Die App gehört zur Kategorie Comics und wird von Magnum Quality Sdn Bhd entwickelt. Sie ist kostenlos erhältlich und richtet sich mit der Altersfreigabe USK ab 0 Jahren an ein sehr breites Publikum. Im Store kommt sie auf eine durchschnittliche Bewertung von 4,7 bei rund 3,3 Tausend Bewertungen und mehr als 100 Tausend Installationen. Diese Zahlen passen zu meinem Eindruck, dass Cookie Manga vor allem durch den einfachen Einstieg überzeugt: installieren, eine Geschichte auswählen und lesen, ohne erst ein kompliziertes System verstehen zu müssen.

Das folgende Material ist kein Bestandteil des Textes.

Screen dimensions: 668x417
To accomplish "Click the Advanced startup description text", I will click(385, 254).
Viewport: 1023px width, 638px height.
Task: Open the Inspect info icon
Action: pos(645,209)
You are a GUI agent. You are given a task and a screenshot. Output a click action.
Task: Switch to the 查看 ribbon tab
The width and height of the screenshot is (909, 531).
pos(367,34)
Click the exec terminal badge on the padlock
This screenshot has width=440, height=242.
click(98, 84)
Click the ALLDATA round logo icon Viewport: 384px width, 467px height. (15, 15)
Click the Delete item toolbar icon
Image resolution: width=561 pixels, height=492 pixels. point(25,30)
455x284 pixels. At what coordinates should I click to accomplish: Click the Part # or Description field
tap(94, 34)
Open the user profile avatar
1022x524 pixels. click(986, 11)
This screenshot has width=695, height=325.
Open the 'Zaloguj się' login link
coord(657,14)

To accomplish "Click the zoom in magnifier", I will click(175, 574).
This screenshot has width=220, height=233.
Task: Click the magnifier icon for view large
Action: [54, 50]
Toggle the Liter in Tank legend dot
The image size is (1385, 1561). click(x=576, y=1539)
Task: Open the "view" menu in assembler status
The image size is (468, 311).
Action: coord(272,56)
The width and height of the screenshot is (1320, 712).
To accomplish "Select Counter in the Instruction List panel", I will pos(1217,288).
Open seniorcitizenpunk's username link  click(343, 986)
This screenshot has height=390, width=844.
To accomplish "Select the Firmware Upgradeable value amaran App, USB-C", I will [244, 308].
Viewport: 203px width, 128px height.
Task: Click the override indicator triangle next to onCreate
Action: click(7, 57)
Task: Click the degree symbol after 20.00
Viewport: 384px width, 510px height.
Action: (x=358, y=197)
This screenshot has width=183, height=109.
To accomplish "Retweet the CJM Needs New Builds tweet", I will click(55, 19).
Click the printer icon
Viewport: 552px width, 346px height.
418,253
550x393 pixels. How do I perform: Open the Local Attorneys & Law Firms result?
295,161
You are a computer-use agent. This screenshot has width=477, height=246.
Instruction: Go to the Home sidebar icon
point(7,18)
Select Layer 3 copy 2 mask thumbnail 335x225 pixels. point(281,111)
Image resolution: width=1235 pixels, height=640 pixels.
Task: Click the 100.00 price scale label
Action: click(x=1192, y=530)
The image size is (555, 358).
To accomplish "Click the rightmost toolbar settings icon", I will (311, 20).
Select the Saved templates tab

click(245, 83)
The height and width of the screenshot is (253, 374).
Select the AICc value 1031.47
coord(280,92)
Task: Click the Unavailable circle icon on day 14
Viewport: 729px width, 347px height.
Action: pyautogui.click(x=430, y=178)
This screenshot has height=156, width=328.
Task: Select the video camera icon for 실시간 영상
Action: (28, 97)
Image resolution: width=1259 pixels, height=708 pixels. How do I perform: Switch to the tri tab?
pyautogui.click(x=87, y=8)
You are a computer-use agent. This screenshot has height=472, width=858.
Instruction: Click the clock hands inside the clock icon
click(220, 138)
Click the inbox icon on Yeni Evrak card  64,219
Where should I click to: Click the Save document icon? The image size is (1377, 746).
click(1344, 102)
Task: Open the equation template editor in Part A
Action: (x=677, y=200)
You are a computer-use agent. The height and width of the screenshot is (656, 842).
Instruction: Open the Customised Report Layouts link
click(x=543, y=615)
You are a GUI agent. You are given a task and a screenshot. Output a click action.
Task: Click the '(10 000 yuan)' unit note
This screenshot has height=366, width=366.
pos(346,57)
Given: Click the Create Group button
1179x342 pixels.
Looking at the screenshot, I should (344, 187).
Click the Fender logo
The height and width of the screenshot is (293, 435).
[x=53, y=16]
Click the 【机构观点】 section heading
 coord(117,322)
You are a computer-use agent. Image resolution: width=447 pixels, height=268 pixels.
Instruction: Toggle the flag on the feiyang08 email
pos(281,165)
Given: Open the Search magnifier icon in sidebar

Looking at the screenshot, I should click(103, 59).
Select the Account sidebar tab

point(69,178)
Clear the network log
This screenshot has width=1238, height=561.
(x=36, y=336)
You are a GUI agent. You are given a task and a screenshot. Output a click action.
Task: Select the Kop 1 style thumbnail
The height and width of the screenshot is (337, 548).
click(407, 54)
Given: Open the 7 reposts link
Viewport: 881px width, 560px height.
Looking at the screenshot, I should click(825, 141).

Lesbarkeit und Navigation im täglichen Gebrauch

Beim ersten Öffnen war für mich entscheidend, ob ich schnell zu einer interessanten Serie komme oder mich durch unnötige Menüs arbeiten muss. Cookie Manga verfolgt hier einen eher unkomplizierten Weg. Die App ist auf das Wesentliche ausgerichtet: Inhalte finden, eine Serie öffnen und durch die Kapitel lesen. Das ist angenehm, wenn ich nur wenige Minuten habe, etwa in der Bahn oder während einer kurzen Pause. Statt mich lange mit Einstellungen beschäftigen zu müssen, kann ich relativ schnell mit dem Lesen beginnen.

Die Unterstützung verschiedener Comic-Formate ist eine der stärksten Seiten. Manga, Manhua, Manhwa und Webtoons werden nicht in getrennten Spezial-Apps verteilt, sondern in einem gemeinsamen Lesekontext angeboten. Das ist praktisch, wenn sich der eigene Geschmack nicht auf eine einzige Stilrichtung beschränkt. Ich kann zwischen klassisch seitenorientierten Manga und vertikal erzählten Webtoons wechseln, ohne dafür eine andere Anwendung öffnen zu müssen. Trotzdem sollte man im Kopf behalten, dass diese Formate unterschiedlich gelesen werden: Ein langer Webtoon funktioniert beim kontinuierlichen Wischen anders als ein Manga mit klaren Seitenwechseln.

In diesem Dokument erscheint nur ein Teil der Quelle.